Type of study:: In vivo animal study (murine intracranial aneurysm model) First author:: Dang et al. Author affiliations::

• Hamamatsu University School of Medicine, Hamamatsu

1. Dept. of Neurosurgery
2. Dept. of Anesthesia and ICU
3. Dept. of Medical Education
4. Dept. of Pharmacology

• Asahikawa University School of Medicine, Asahikawa

1. Dept. of Anesthesia and ICU

• Hamamatsu Medical Center, Hamamatsu

1. Dept. of Neurosurgery

Journal:: Journal of Neuroscience Research Purpose:: To evaluate whether dietary resveratrol prevents formation or rupture of intracranial aneurysms via anti‑inflammatory mechanisms. Conclusions::

• No significant reduction in aneurysm formation incidence
• Marked reduction in rupture rate (88 % → 40 %, p=0.026)
• Modulation of inflammatory markers: ↑Sirt1, ↓Nfkb1, ↓Tnf

Citation:: ¹⁾

1. Model limitations The elastase + DOCA‑salt murine model poorly reflects human aneurysm pathophysiology, lacking hemodynamic fidelity. No histological validation of aneurysm similarity or wall integrity is presented.

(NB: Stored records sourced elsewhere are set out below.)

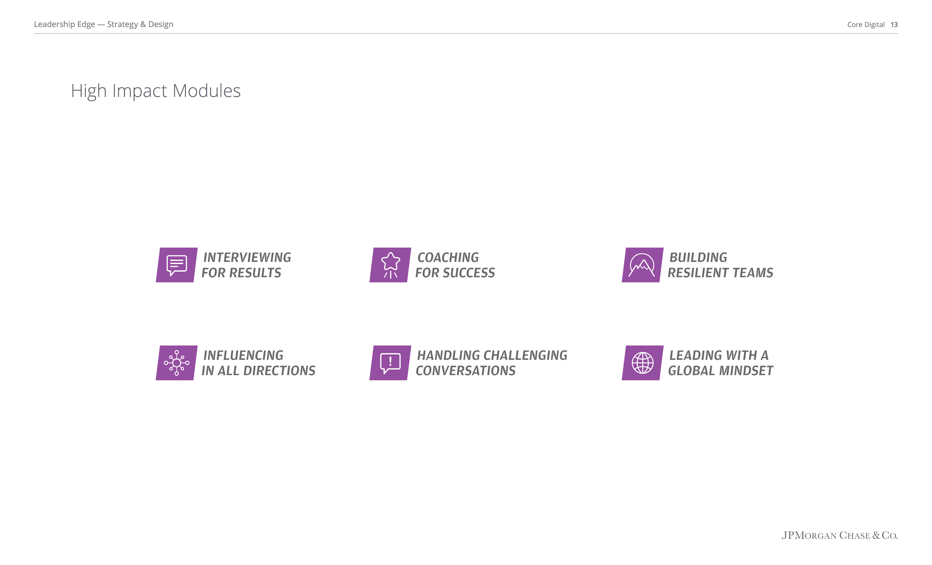Select the Coaching for Success label
Image resolution: width=932 pixels, height=565 pixels.
click(455, 265)
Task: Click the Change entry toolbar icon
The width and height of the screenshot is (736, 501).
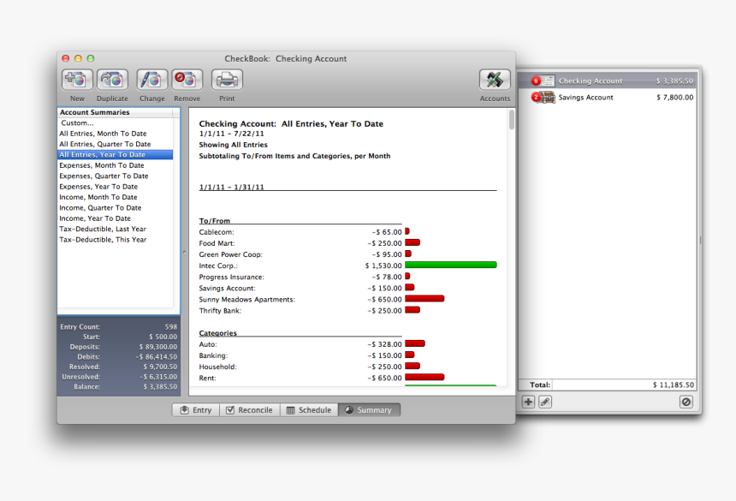Action: coord(152,81)
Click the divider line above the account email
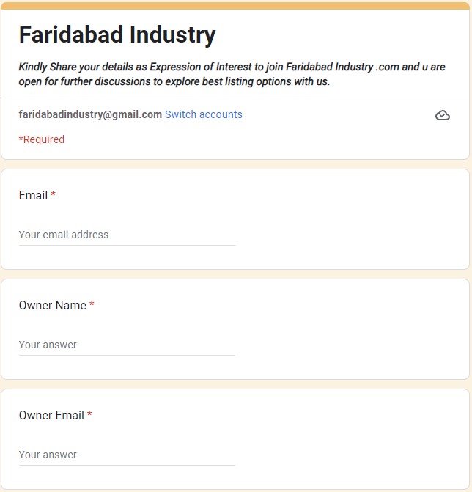472x492 pixels. (x=235, y=98)
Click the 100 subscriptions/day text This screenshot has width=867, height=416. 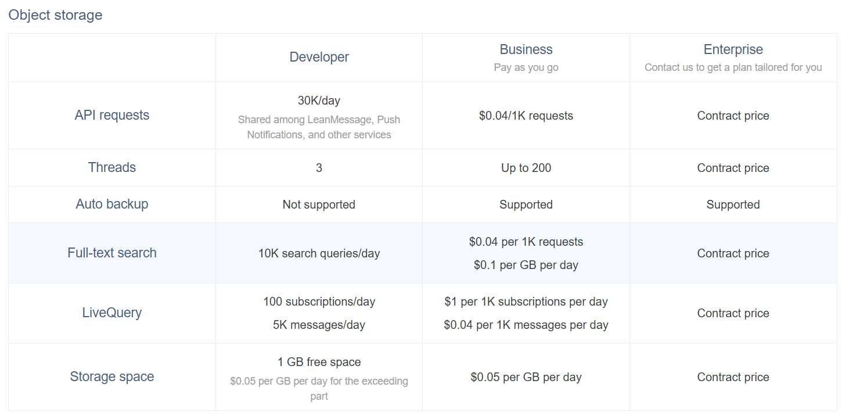(x=319, y=302)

2. Statistical fragility Sample size is small (N not disclosed), likely underpowered. The significant reduction in rupture risk may result from chance due to low event counts. No power analysis provided.

3. Incomplete inflammatory profiling Only mRNA (not protein) levels of Sirt1, Nfkb1, and Tnf were analyzed. No IHC, ELISA, or time-course experiments to demonstrate functional effects or causality.

4. Intervention timing Resveratrol was administered preventively—3 weeks before aneurysm induction. This limits translational relevance as human patients typically present after aneurysm formation.

5. Lacking pharmacokinetics/pharmacodynamics No measurement of serum/tissue levels of resveratrol. Effective concentrations in cerebral vasculature remain speculative.

6. Uncontrolled confounders No report of blood pressure differences between groups, despite using a DOCA‑salt model of induced hypertension.

7. Limited novelty Anti-inflammatory vascular effects of resveratrol are well-documented. This work offers incremental rather than groundbreaking insight.

Flawed design and lack of translational rigor render the study hypothesis-generating at best. The purported protective role of resveratrol lacks mechanistic depth and clinical relevance.

Resveratrol may reduce rupture risk in an artificial murine model, but this does not justify clinical application. Future research must explore post-formation interventions, robust models, and PK/PD validation.

Encouraging data in mice—yet insufficient to warrant human trials.

3/10 – Preliminary and biologically plausible, but weak in methodology and translational relevance.